Reductionists think that complexity builds hierarchically from the ground up. You have primitive unthinking creatures that are a bundle of reflexes. Then evolution keeps adding more intricate processing and suddenly out pops a self aware mind. It is the same computational paradigm that leads people to expect awareness to pop out as part of an information processing sequence that culminates in some final data display.

But natural philosophy understands hierarchical organisation to be triadic. Everything starts with a symmetry breaking that then progresses in two complementary directions. The two orthogonal poles of organisation that result - the local and the global - can then interact. You have a holistic system which self-organises.

So when it comes to brains, or simpler nervous systems, you can't talk about which came first - attention or habit. They have to arise together as a way of mutually breaking some vaguer state of uncertainty or indeterminacy.

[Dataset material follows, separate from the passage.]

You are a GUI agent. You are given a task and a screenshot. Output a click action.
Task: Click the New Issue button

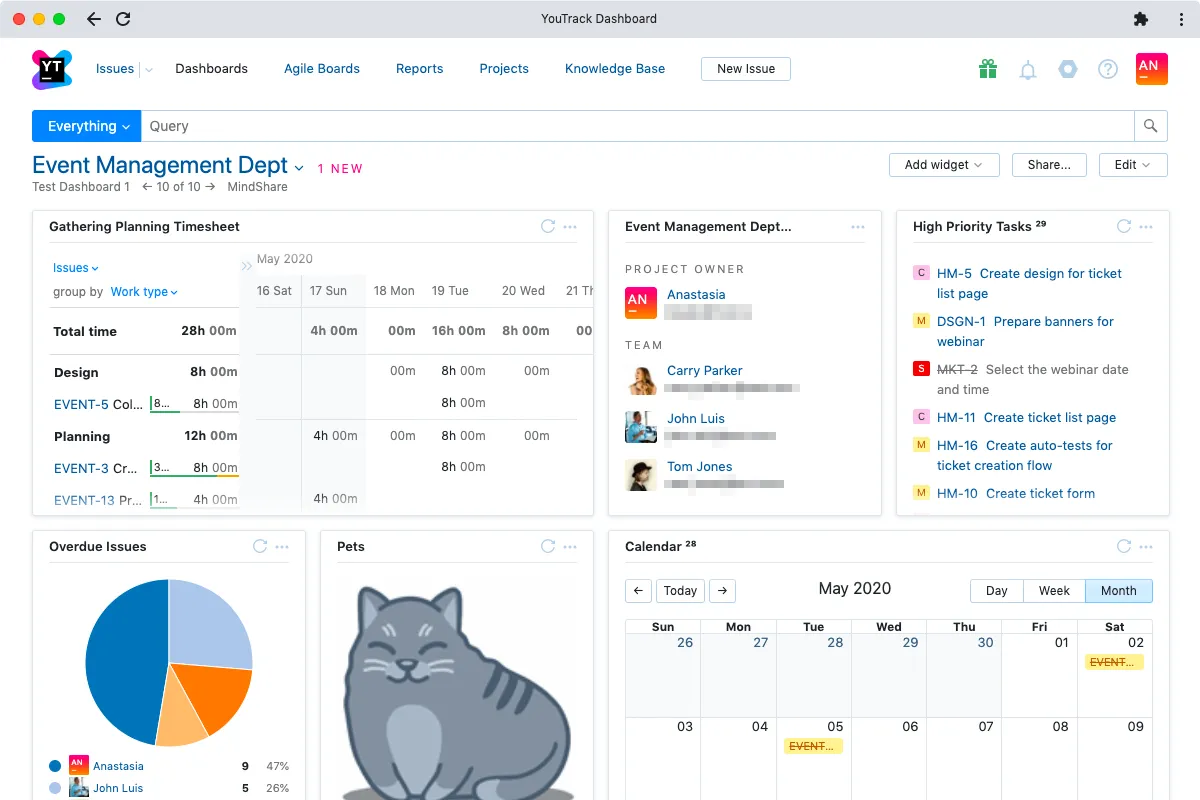point(745,69)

A jumping spider has a brain the size of a poppy seed and yet it still has this same contrast between attentional and habitual processing. It can creep around the back of dangerous prey after it has paused long enough to assess the situation.

Now of course a jumping spider is not conscious like a cat let alone a child. But - if we define consciousness vs unconscious in terms of a functional contrast of processing strategies - then we can say it is also a conscious creature as we can stick electrodes in its head and observe the same fundamental attention vs habit distinction.

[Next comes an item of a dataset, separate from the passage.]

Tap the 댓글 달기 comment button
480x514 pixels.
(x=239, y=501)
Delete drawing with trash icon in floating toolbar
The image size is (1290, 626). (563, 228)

Our intuition that the consciousness of the jumping spider is hardly as good as ours is then also accounted for by the fact it has to pause and consider. It has to pounce rather than smoothly pursue. It is more robotic in that its levels of neural performance are not so integrated in "real time", nor are they integrated in a general fashion over scales of minutes, hours and days.

So definitely we can see a clear difference in scale - without having to claim an essential difference in kind.

But if we get down to a worm or a jellyfish, neither attentional-processing nor habit-forming exist except in the most neurally reduced form. You can demonstrate the habituation of reflexes. So there is a bit of "in the moment" learning to go with a bit of genetically-inherited instinct. There is some kind of contrast in adaptive behavioural response - the precursors to attention and habit. Yet also it is getting about as attenuated as we can imagine.

So I am speaking to a different model of a system - the model of an organism rather than a machine. A system that processes signs rather than information. And that is just a different paradigm with its own developmental and self organising logic.






Forgottenticket August 22, 2017 at 21:58 #99366
Reply to apokrisis

I'm curious, what are your thoughts on the global workspace theory stuff?
(global neuronal workspace et al.)
apokrisis August 22, 2017 at 23:14 #99379
Quoting JupiterJess
I'm curious, what are your thoughts on the global workspace theory stuff?


I don't think it is wrong so much as just clunky. It is still stuck in essentially a representational/computational paradigm with its flaws.

But on the other hand - in the mid-1990s - I thought it also clearly the leader in terms of that approach. It got the neural basics right, like the two stage habit~attention distinction, and the contextual, or constraints-based, approach to processing.

I knew Baars, so we discussed this quite a bit. At the time, the debate for me was about how to reconceive brain function as self-organising dynamics instead of data-processing computation. Both paradigms appeared to have a lot of correctness, yet how could they be married? That was when I got into the emerging bio-semiotic approach in theoretical biology. Semiotics does marry the dynamical and computational views in the one idea of the sign relation.

So in summary, 20 years ago, the global workspace was a competent summary of the neurocognitive evidence. But the philosophy of mind issue of "what paradigm" was equally clearly not solved by that. It still awaits its semotic revolution. :)
charleton August 26, 2017 at 18:46 #100341
Reply to prothero There is no "calculation'. Calculation implies units and measurement. A dog catching a ball is a pure analogue experience where the motion of two things comes together. There is no measurement and no values. Call it what you want, but it is not calculation.